I bought some from Home Depot. They were neoprene, but they have a bit of a skunky smell though it didn't transfer to the meat that I noticed.

Yes, I washed them first.  :grin:


----------



## txpgapro (Jun 3, 2005)

I really like the TexasRub gloves.  Easily washed and only $10 a pair!  I bought 2 pair.  Gonna get more to use in the yard.


----------



## txpgapro (Jun 4, 2005)

Those are the same gloves.  Bet you don't get those shipped for $2.


----------



## Finney (Jun 4, 2005)

I'll second, third (or whatever) the TXBBQRub gloves.
And the Best gloves are the same ones.
Someone over at TVWB site had a link to buy them for around $2 a pair I think.  It was cheap anyway.  I think you had to buy like 10 pairs though.


----------



## txpgapro (Jun 4, 2005)

Come on Finney and post that link for us.  One of us will order 20-30 of them and sell to the rest of us.  I'd like to find a pair of gloves that are fire proof and go to your elbows.  Anyone know about such a glove?


----------



## Finney (Jun 4, 2005)

I'll try and find it later... got to get off now.


----------



## Shawn White (Jun 4, 2005)

My Mom ordered an electric indoor rotisserie. It came with white neoprene gloves the are probably close to 1/4" thich and elbow length. Really nice.

Some company probably made them for the rotisserie manufacturer .... keep looking txpgapro ....


----------



## Captain Morgan (Jun 4, 2005)

I bought the ten pack and I love em....I throw em in the washer and they come out fine.  Pretty sturdy, great at deflecting heat, wish they were a little longer.  I highly reccomend them.


----------



## Guest (Jun 4, 2005)

Thanks for all the info. I will try the ten pairs deal. The texas rub one look real good but not for $10


----------



## Guest (Jun 4, 2005)

Captain Morgan said:
			
		

> I bought the ten pack and I love em....I throw em in the washer and they come out fine.  Pretty sturdy, great at deflecting heat, wish they were a little longer.  I highly reccomend them.

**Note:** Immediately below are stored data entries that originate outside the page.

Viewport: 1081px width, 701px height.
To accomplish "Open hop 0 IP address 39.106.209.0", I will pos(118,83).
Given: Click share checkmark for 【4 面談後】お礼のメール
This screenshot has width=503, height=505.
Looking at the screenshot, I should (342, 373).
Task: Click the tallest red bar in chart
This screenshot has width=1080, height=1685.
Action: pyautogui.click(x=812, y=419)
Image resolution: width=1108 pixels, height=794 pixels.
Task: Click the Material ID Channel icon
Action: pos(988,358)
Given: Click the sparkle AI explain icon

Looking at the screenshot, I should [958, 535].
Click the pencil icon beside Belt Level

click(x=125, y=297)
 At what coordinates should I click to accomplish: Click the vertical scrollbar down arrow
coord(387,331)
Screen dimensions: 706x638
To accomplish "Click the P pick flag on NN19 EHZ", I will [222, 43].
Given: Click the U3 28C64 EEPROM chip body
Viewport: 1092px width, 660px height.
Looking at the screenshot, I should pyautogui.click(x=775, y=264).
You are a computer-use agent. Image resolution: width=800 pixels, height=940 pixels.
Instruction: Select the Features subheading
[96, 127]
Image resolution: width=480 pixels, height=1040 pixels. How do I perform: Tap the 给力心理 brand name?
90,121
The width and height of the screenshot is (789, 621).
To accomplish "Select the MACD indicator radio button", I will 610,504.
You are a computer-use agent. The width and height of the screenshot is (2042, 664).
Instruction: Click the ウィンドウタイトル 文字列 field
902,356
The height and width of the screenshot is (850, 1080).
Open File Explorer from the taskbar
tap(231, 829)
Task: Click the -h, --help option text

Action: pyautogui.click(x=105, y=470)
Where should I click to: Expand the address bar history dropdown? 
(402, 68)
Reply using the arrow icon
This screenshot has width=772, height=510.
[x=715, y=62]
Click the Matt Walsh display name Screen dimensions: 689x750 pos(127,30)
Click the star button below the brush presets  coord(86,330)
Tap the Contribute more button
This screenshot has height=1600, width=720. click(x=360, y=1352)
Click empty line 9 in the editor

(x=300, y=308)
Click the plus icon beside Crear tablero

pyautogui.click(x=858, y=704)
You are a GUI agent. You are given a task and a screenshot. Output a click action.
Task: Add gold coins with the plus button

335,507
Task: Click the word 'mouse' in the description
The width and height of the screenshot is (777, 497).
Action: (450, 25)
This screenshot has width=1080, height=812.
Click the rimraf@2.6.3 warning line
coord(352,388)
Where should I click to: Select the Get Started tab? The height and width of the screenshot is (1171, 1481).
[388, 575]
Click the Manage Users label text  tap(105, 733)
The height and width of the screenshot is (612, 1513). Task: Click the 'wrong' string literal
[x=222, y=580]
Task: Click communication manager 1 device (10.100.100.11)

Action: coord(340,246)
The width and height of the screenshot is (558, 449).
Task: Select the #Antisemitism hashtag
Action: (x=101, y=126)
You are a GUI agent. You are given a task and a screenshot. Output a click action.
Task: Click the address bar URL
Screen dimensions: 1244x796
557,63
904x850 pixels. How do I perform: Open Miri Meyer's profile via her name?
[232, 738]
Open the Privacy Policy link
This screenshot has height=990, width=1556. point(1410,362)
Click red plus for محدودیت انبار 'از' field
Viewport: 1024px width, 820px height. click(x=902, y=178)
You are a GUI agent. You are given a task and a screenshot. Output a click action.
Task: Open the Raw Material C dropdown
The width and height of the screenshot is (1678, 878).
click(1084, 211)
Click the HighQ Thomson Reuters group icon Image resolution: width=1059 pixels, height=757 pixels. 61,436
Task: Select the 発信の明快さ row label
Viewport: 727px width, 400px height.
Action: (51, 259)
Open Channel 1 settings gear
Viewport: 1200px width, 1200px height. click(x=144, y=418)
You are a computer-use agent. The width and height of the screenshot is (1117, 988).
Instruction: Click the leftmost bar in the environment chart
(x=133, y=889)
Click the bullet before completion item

Am I missing the boat here Cap? #-o   When I am done with mine I just put them on, and turn the water on hot, and wash as if I were washing my hands with dish detergent.  I then wipe my hands with a towel, or sometimes put them in the dish drain to dry.  I do this several times throughout the day when I have a long cook.  Are you throughing them in the clothes or dish washer?


----------



## Captain Morgan (Jun 4, 2005)

After I've finished the cook, the gloves usually sit for a day or two.  I've done em in the dishwasher and the clothes washer with no significant
damage.  That wayI know they are sterile.  When you have ten pair, you don't worry about keeping one pair clean during the day, you just grab another clean pair.


----------



## Guest (Jun 5, 2005)

Well ya see now Cap.  Being from frugal yankee stock I would never use another pair of gloves, until the one that I'm using is no longer usable.  It's just not propa.


----------



## Pigs On The Wing BBQ (Jun 6, 2005)

Please don't serve me any food with a glove that is not food safe related. I have seen large hotel pans of food go into the dumpster at very large vending events when the health goons show up and escort the vender and ALL and I mean All there food to the trash!  :-(  Would you brine in a black trash bag? Some do, Not me! Better to be safe than sorry! :!:


----------



## Finney (Jun 6, 2005)

Jeff E said:
			
		

> txpgapro said:
> 
> 
> 
> ...


Thanks Jeff...That's what this forum is all about...  The weekend got way too hectic.  I never made it back.


----------



## Rob D. (Jun 7, 2005)

Pigs On The Wing BBQ said:
			
		

> Please don't serve me any food with a glove that is not food safe related. I have seen large hotel pans of food go into the dumpster at very large vending events when the health goons show up and escort the vender and ALL and I mean All there food to the trash!  :-(  Would you brine in a black trash bag? Some do, Not me! Better to be safe than sorry! :!:


 
Pigs, I'm not sure what the rest of the boys here are doing, but the big black gloves being discussed here are a little too bulky to be serving food with.  I use these gloves for moving big hunks of BBQ around in my WSM.  I also use them to break butts up to make pulled pork while the butts are still at about 200*.  If you can do that with one of those el cheapo latex food gloves, you probably don't need the big black ones 'cause you got shoe leather for hands.  I did use a big black glove for my spatula hand the other day, 'cause a little glove wouldn't fit ove my bandaged fingers, and if you ever worn a nitrile or latex glove over high heat, you'll know it's not really a pleasent feeling....

Rob


----------



## Pigs On The Wing BBQ (Jun 7, 2005)

I'm sure they work great. I was referring (sp) to a vender who lost ALL his food because the health goons found gloves that were not food approved. I think what happened was the health guy was watching the pit guy move some meat around in the pit. Then busted them.Poor guy lost a ton of money.


----------



## Rob D. (Jun 7, 2005)

That would suck if that was them case for that vendor.  I guess some states for health code are more strict than others....

Rob


----------



## Larry D. (Jun 7, 2005)

Here's another alternative.  I bought a pair at K-Mart a few months ago for about $3, if I remember correctly.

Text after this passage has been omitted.